The Business for Peace Alliance or “BPA” as it is popularly known is a network of regional business chambers throughout Sri Lanka. BPA’s current membership stands at 26 chambers that bring together approximately 15,000 Small and Medium Enterprises - SME’s .
BPA is a strong advocate of social inclusion and supports member chambers to have a balance in representation of all business groups in the regions including youth, women, ethnic minorities, the differently-abled, representatives of small traders associations, various business sectors, and business’ operating from remote areas etc.
2. What is BPA’s mandate?
BPA is committed towards regional empowerment, national unity and implementation of Corporate Social Responsibility-CSR at regional level in a context sensitive manner.
3. When was BPA started?
BPA was started as a regional chamber network in 2002 and operated informally for 4 years. The success of this network led to it’s institutionalization in September 2006 and setting up of a Secretariat in Colombo. The BPA network now consists of regional business chambers representing every Province in Sri Lanka, including women’ s chambers.
4. Why was BPA formed?
BPA was started at the time the Cease Fire Agreement was signed in 2002 and there was a sense of euphoria that peace and normalcy would be heralded into the country. The regional business community saw an opportunity to penetrate new markets between the North and the South which had been closed over the years of conflict. New markets within the country were an attractive option.
The regional business community which had been functioning in isolation in their own areas also realized that they had much in common with their counterparts in other regions. There was much to learn and share amongst one another. Hence there was a need to establish a common platform and develop a common voice for the regions.
The regions also realized that there was a need to adopt a “bottom up approach” to regional development. The traditional Colombo centric approach where decisions on issues affecting the regions were made by policy makers based in Colombo had not proved to be successful. Therefore through BPA the regional business community saw an avenue to get actively involved in a participatory process of decision making on matters concerning the regions and being engaged in participatory development.
5. Who owns and manages BPA?
BPA is owned exclusively by the regional chambers themselves and all policy decisions are taken by the Board of Directors who are all regional business leaders representing respective regional chambers of commerce. Since our membership is so vast and scattered throughout the country, for operational purposes, the chambers have appointed three representatives each to BPA. The Board of Directors which comprises of 23 members and the Past Chairman as an honorary member, is made up of BPA representatives from every member district.
The Board meets regularly once a month and minutes are recorded by the Company Secretary and available for perusal in the Secretariat.

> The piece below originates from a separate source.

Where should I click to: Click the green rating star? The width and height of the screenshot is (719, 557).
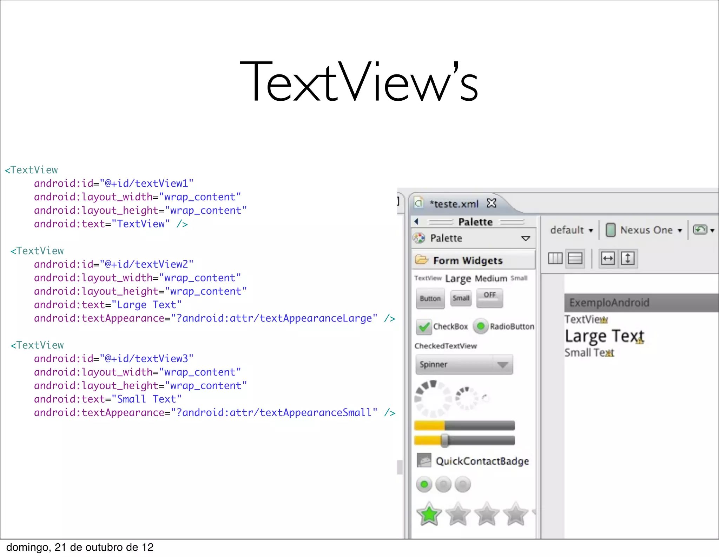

To ensure a strong and efficient governance structure, there are several sub committees made up of Board members and external experts that are responsible for overlooking specific areas.
Currently there are 4 sub committees. Namely Finance and Audit, Enterprise Development, Board Development and a CSR Project subcommittee labeled “Learn and lead”.
6. What is the role of the Secretariat?
The Secretariat is BPA’s focal point and co-ordinates it’s activities island-wide. We have a small but highly dedicated and professional staff and two international experts who are volunteers and serve in the capacity of Advisors. They come through Voluntary Services Overseas., VSO.
The Secretariat is managed by the Secretary General and features three departments: Programs, Communication and Media, and Finance, Human Resources and Administration. The Core staff are based in the BPA Secretariat in Colombo and project based staff operate from the regions.